WORK INSTRUCTIONS >> Nothing in the records may be dropped or altered when you repeat them.
***** SUPPLIED MATERIAL
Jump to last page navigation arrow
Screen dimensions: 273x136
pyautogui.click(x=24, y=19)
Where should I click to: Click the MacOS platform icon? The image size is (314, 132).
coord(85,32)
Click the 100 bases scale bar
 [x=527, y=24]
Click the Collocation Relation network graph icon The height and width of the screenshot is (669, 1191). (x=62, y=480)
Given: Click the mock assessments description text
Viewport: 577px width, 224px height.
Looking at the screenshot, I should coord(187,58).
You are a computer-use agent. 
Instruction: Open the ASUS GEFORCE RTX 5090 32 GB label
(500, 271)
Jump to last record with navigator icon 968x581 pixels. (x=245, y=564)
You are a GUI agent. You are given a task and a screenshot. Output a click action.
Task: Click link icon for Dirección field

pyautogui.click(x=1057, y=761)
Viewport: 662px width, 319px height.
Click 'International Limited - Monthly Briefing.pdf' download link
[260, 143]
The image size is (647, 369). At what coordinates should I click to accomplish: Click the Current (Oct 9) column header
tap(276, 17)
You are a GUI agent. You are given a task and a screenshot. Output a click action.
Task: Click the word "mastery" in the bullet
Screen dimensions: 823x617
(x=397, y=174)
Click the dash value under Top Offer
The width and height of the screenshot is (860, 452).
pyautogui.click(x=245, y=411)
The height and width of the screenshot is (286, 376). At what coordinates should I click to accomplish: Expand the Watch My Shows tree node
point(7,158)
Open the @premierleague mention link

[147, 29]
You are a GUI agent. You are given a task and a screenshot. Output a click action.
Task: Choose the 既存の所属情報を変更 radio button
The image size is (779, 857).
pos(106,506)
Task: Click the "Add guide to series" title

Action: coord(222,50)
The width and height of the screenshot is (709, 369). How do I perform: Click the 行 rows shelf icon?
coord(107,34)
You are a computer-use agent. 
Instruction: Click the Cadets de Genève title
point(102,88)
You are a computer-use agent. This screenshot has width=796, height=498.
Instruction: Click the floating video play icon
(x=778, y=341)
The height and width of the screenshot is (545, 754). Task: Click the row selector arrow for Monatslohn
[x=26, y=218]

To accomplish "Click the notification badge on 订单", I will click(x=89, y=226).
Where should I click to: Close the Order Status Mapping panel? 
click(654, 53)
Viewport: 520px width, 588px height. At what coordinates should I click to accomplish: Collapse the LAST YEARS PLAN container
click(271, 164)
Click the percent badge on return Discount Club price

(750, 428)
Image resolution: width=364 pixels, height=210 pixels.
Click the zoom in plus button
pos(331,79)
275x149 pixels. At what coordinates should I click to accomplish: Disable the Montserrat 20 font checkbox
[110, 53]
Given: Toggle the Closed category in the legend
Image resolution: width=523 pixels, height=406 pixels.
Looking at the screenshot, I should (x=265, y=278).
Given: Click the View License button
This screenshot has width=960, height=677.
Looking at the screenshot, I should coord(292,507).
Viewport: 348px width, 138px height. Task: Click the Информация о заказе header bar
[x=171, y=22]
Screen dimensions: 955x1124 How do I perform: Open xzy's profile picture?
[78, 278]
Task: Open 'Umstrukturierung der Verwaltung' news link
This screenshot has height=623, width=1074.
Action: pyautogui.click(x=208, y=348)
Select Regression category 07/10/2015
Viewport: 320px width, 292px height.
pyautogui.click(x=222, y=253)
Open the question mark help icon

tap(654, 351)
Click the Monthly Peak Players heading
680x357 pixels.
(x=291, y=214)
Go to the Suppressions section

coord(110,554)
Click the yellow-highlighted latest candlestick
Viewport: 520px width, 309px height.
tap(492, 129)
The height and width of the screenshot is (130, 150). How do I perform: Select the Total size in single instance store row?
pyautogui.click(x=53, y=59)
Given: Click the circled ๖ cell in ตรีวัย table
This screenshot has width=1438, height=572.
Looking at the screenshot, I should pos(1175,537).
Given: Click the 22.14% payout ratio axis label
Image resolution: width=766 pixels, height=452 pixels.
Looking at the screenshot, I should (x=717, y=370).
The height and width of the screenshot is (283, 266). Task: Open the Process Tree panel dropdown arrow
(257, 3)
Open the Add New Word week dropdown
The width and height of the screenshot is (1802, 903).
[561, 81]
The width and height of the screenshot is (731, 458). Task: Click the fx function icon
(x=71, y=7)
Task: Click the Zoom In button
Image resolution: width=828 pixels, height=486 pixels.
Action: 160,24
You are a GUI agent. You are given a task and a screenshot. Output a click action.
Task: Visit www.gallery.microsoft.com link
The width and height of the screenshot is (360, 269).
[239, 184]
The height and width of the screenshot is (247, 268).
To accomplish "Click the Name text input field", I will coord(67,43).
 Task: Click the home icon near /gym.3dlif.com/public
**********
RESULT OF THIS TASK >>
Jump to last page navigation arrow
Screen dimensions: 273x136
pyautogui.click(x=24, y=19)
Where should I click to: Click the MacOS platform icon? The image size is (314, 132).
coord(85,32)
Click the 100 bases scale bar
 [x=527, y=24]
Click the Collocation Relation network graph icon The height and width of the screenshot is (669, 1191). (x=62, y=480)
Given: Click the mock assessments description text
Viewport: 577px width, 224px height.
Looking at the screenshot, I should coord(187,58).
You are a computer-use agent. 
Instruction: Open the ASUS GEFORCE RTX 5090 32 GB label
(500, 271)
Jump to last record with navigator icon 968x581 pixels. (x=245, y=564)
You are a GUI agent. You are given a task and a screenshot. Output a click action.
Task: Click link icon for Dirección field

pyautogui.click(x=1057, y=761)
Viewport: 662px width, 319px height.
Click 'International Limited - Monthly Briefing.pdf' download link
[260, 143]
The image size is (647, 369). At what coordinates should I click to accomplish: Click the Current (Oct 9) column header
tap(276, 17)
You are a GUI agent. You are given a task and a screenshot. Output a click action.
Task: Click the word "mastery" in the bullet
Screen dimensions: 823x617
(x=397, y=174)
Click the dash value under Top Offer
The width and height of the screenshot is (860, 452).
pyautogui.click(x=245, y=411)
The height and width of the screenshot is (286, 376). At what coordinates should I click to accomplish: Expand the Watch My Shows tree node
point(7,158)
Open the @premierleague mention link

[147, 29]
You are a GUI agent. You are given a task and a screenshot. Output a click action.
Task: Choose the 既存の所属情報を変更 radio button
The image size is (779, 857).
pos(106,506)
Task: Click the "Add guide to series" title

Action: coord(222,50)
The width and height of the screenshot is (709, 369). How do I perform: Click the 行 rows shelf icon?
coord(107,34)
You are a computer-use agent. 
Instruction: Click the Cadets de Genève title
point(102,88)
You are a computer-use agent. This screenshot has width=796, height=498.
Instruction: Click the floating video play icon
(x=778, y=341)
The height and width of the screenshot is (545, 754). Task: Click the row selector arrow for Monatslohn
[x=26, y=218]

To accomplish "Click the notification badge on 订单", I will click(x=89, y=226).
Where should I click to: Close the Order Status Mapping panel? 
click(654, 53)
Viewport: 520px width, 588px height. At what coordinates should I click to accomplish: Collapse the LAST YEARS PLAN container
click(271, 164)
Click the percent badge on return Discount Club price

(750, 428)
Image resolution: width=364 pixels, height=210 pixels.
Click the zoom in plus button
pos(331,79)
275x149 pixels. At what coordinates should I click to accomplish: Disable the Montserrat 20 font checkbox
[110, 53]
Given: Toggle the Closed category in the legend
Image resolution: width=523 pixels, height=406 pixels.
Looking at the screenshot, I should (x=265, y=278).
Given: Click the View License button
This screenshot has width=960, height=677.
Looking at the screenshot, I should coord(292,507).
Viewport: 348px width, 138px height. Task: Click the Информация о заказе header bar
[x=171, y=22]
Screen dimensions: 955x1124 How do I perform: Open xzy's profile picture?
[78, 278]
Task: Open 'Umstrukturierung der Verwaltung' news link
This screenshot has height=623, width=1074.
Action: pyautogui.click(x=208, y=348)
Select Regression category 07/10/2015
Viewport: 320px width, 292px height.
pyautogui.click(x=222, y=253)
Open the question mark help icon

tap(654, 351)
Click the Monthly Peak Players heading
680x357 pixels.
(x=291, y=214)
Go to the Suppressions section

coord(110,554)
Click the yellow-highlighted latest candlestick
Viewport: 520px width, 309px height.
tap(492, 129)
The height and width of the screenshot is (130, 150). How do I perform: Select the Total size in single instance store row?
pyautogui.click(x=53, y=59)
Given: Click the circled ๖ cell in ตรีวัย table
This screenshot has width=1438, height=572.
Looking at the screenshot, I should pos(1175,537).
Given: Click the 22.14% payout ratio axis label
Image resolution: width=766 pixels, height=452 pixels.
Looking at the screenshot, I should (x=717, y=370).
The height and width of the screenshot is (283, 266). Task: Open the Process Tree panel dropdown arrow
(257, 3)
Open the Add New Word week dropdown
The width and height of the screenshot is (1802, 903).
[561, 81]
The width and height of the screenshot is (731, 458). Task: Click the fx function icon
(x=71, y=7)
Task: Click the Zoom In button
Image resolution: width=828 pixels, height=486 pixels.
Action: 160,24
You are a GUI agent. You are given a task and a screenshot. Output a click action.
Task: Visit www.gallery.microsoft.com link
The width and height of the screenshot is (360, 269).
[239, 184]
The height and width of the screenshot is (247, 268).
To accomplish "Click the Name text input field", I will coord(67,43).
 Task: Click the home icon near /gym.3dlif.com/public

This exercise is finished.